Rachel Cohn & David Levithan – Dash & Lily’s Book of Dares

Von Amhranai @dieHarfenjule

Inhalt: Dash traut seinen Augen kaum, als er in seinem kleinen Lieblingsbuchladen ein rotes Notizbuch entdeckt, das bis auf ein paar Anweisungen auf den ersten Seiten leer zu sein scheint. Sie stammen von einer gewissen Lily, die ihn zunächst auf eine literarische Reise schickt und anschließend über aufregende und Mut erfordernde Aufgaben den Kontakt zu ihm aufrecht erhält. Dash und Lily sind sich noch nie in New York begegnet und doch fühlen sie sich schnell enger miteinander verbunden als sie es je für möglich gehalten hätten. Kann die Realität die beiden endgültig zusammenführen oder bleiben die zwei jungen Menschen alleine, während nur ihre literarischen Seelen zueinanderfinden?

Amhranai meint: Ich habe Dash & Lily’s Book of Dares mit sehr hohen Erwartungen bestellt (nicht umsonst war es das erste Buch in diesem Jahr, das ich käuflich erworben habe!) und konnte es kaum erwarten, endlich hineinzulesen. Bis zu dem Zeitpunkt hatte ich nur Gutes über die Geschichte von Dash und Lily gehört und wollte mir nun endlich selbst ein Bild machen.

Der Anfang des Buches enttäuschte mich ein wenig, muss ich ganz ehrlich sagen.
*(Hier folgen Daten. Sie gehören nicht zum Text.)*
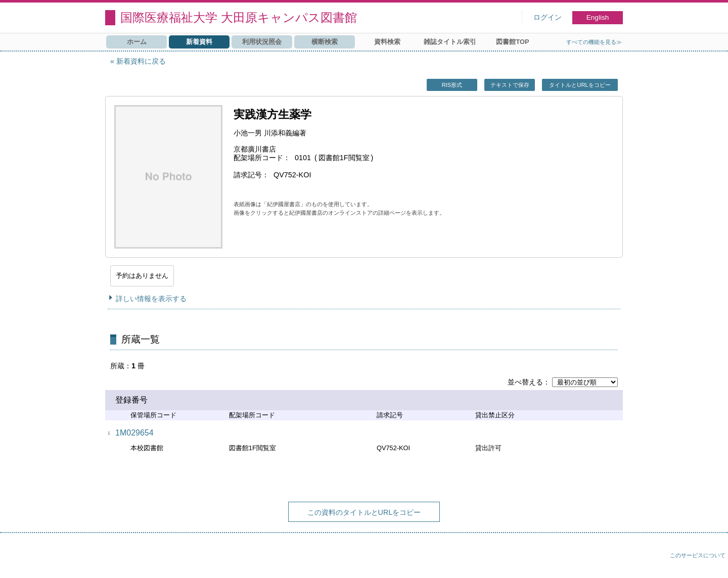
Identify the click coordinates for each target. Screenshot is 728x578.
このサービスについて (698, 555)
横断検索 (325, 41)
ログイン (548, 17)
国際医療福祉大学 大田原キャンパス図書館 (239, 17)
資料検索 (387, 41)
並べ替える (525, 382)
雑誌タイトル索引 (450, 41)
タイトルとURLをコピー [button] (579, 85)
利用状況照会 (262, 41)
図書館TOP (512, 41)
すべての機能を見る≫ (594, 42)
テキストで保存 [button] (510, 85)
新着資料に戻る (141, 61)
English (598, 17)
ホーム (136, 41)
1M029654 (134, 432)
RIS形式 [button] (452, 85)
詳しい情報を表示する (151, 299)
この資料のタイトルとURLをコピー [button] (364, 512)
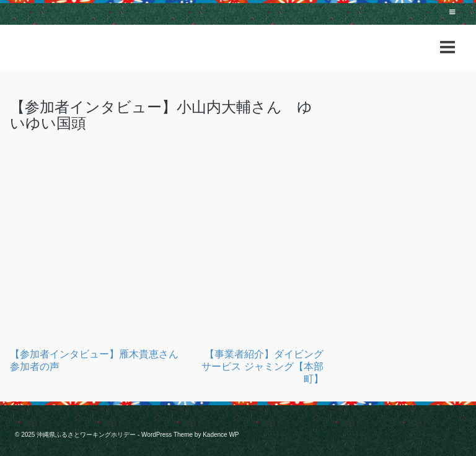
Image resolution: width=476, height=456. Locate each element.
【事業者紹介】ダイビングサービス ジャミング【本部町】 (262, 366)
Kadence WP (221, 434)
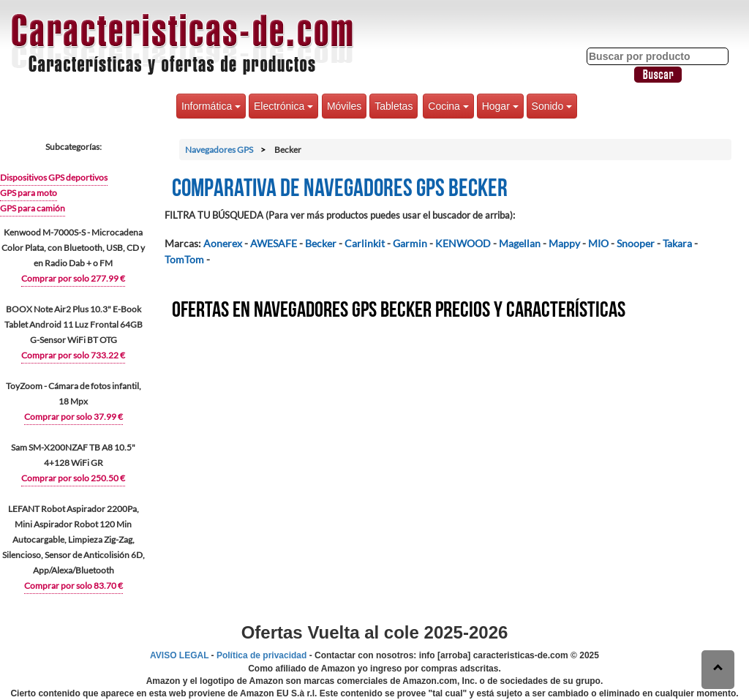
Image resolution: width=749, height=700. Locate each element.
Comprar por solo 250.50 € (73, 478)
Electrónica (283, 106)
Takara (677, 243)
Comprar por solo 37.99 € (73, 416)
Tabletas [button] (394, 106)
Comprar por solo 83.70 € (73, 585)
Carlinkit (364, 243)
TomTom (184, 259)
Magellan (519, 243)
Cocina (448, 106)
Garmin (410, 243)
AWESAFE (274, 243)
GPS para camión (32, 208)
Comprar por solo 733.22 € (73, 355)
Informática (211, 106)
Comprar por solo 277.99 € (73, 278)
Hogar (500, 106)
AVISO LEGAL (179, 655)
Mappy (564, 243)
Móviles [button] (344, 106)
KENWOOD (463, 243)
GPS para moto (29, 192)
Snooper (636, 243)
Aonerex (222, 243)
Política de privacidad (261, 655)
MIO (598, 243)
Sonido (552, 106)
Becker (320, 243)
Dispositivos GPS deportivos (53, 177)
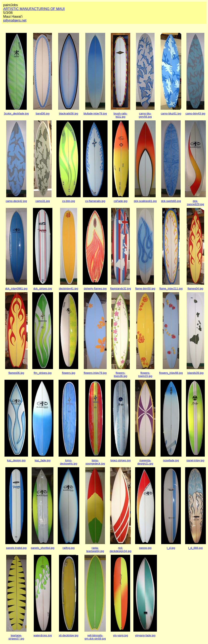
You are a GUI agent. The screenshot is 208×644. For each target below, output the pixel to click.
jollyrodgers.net (15, 20)
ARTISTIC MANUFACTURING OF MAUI (34, 9)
Die Verbindung zwischen Dash und Lily lief doch recht schleppend an und dadurch, dass Cohn und Levithan sich bemüht haben,ein genaues Bild ihrer beiden Protagonisten zu zeichnen, geriet mir die Entwicklung der Geschichte gelegentlich doch zu sehr ins Stocken. Sobald ich mich dann aber daran gewöhnt hatte, dass das Zusammenfinden der beiden Charaktere nicht so verlaufen würde, wie ich mir das vorgestellt hatte, wendete sich das Blatt und ich begann, die Geschichte wirklich zu genießen. Dash und Lily sind zwei völlig unterschiedliche Charaktere, die jedoch tief in ihrem Inneren ähnliche Dinge wollen. Aus unterschiedlichen Familienverhältnissen stammend und mit deutlich verschiedenen Werten aufgewachsen haben sie ganz andere Sichten auf die Welt und die Dinge, die ihn ihr geschehen, und genau das macht den Reiz dieses Buches aus. Kleine Wenden, die geschickt in das Geschehen eingeflochten sind, halten den Leser bei der Stange und verhindern, dass sich von vornherein das Ende abzeichnet. Dabei werden immer mehr Charaktereigenschaften der beiden Protagonisten enthüllt – immer mehr Gegensätze, immer mehr Unterschiede. Auf beiden Seiten zeichnen sich jedoch auch deutlich die Gefühle ab, die sie füreinander entwickeln (auch schon mit 16,17 Jahren) und dadurch, dass die Geschichte abwechselnd von Dash und Lily als Ich-Erzähler dargeboten wird, bleibt auch das Einfühlungsvermögen nicht auf der Strecke.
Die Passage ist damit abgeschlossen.